Mônica é uma mulher negra de 55 anos. Uma batalhadora. Trabalhou 26 anos como auxiliar de enfermagem. Fez faculdade tardiamente e conseguiu o diploma de enfermeira aos 47 anos. Diabética, hipertensa e obesa, ela tem perfil de alto risco para as complicações da covid-19. Mesmo assim, em pleno pico da pandemia, ela foi trabalhar no Emílio Ribas, hospital de referência nacional para tratamento da doença.

A agulhada e o sorriso de alegria de Mônica, exibidos em rede nacional pelos telejornais, representaram um alento de esperança para milhões de brasileiros atemorizados pelo número crescente de mortes causadas por uma das maiores pandemias enfrentadas pela humanidade – o que não impediu a enfermeira, porém, de ser alvo de ataques virtuais por parte de desinformados e negacionistas que pregam a resistência à vacinação, estimulados pelo próprio governo federal.

Dois dias, depois, as vacinas chegaram a Feira de Santana e a primeira pessoa a ser vacinada foi também uma enfermeira, Layse Bastos – a Lay da Saúde, como ela se apresentara no ano anterior ao eleitorado de Ipirá, onde disputara, sem sucesso, uma cadeira na Câmara de Vereadores pelo PT, com ostensivo apoio do deputado federal Zé Neto. Layse, na época com 33 anos, trabalhava no Hospital Geral Clériston Andrade, também na linha de frente do combate à doença.

A solenidade de vacinação de Lay da Saúde, realizada na manhã do dia 19, antes mesmo da entrega do primeiro lote de imunizantes encaminhado pelo Governo do Estado à Prefeitura de Feira de Santana, ocorreu em uma sala do próprio Hospital Geral Clériston Andrade. Presentes, o diretor geral do hospital, o coordenador regional de saúde e o deputado petista Zé Neto. Todos ladeados por enfermeiras e usando vistosos jalecos bem passados e imaculadamente brancos.

Despida de qualquer simbolismo, de qualquer intenção de dar esperanças aos feirenses, o único objetivo da cena foi possibilitar a gravação de imagens, postadas imediatamente nas redes sociais de Zé Neto e distribuídas à imprensa pela assessoria do deputado, acompanhadas de um texto informando o quanto o parlamentar trabalhara para que aquilo acontecesse.

Principal autoridade do município e responsável local pela vacinação, o prefeito Colbert Martins, que é do MDB e adversário político do deputado petista, não participou da solenidade. Aliás, sequer foi convidado. Nem sabia. Ele acabara de determinar a organização de uma solenidade para marcar o início da vacinação, quando soube pela imprensa que Zé Neto se antecipara e lhe passara a perna. Um a zero para o petista, que menos de três meses antes perdera para o adversário a disputa pela prefeitura.
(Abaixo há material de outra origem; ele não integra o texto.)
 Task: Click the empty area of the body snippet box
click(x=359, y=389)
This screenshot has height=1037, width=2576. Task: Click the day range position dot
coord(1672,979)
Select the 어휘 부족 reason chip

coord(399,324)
Ah, não houve desvio de vacinas para a façanha de Zé Neto, como disseram políticos ligados ao prefeito. Foi usada uma dose do estoque destinado ao hospital. Sim, das 9 mil doses do primeiro lote de vacinas encaminhado a Feira de Santana, a prefeitura recebeu apenas 6 mil. As outras 3 mil foram entregues ao Hospital Regional Clériston Andrade, que, aliás, muitas vezes tem sido chamado de prefeitura paralela. Faz sentido.

 

*José Carlos Teixeira é jornalista, graduado em comunicação social pela Universidade Federal da Bahia e pós-graduado em marketing político pela Universidade Católica do Salvador.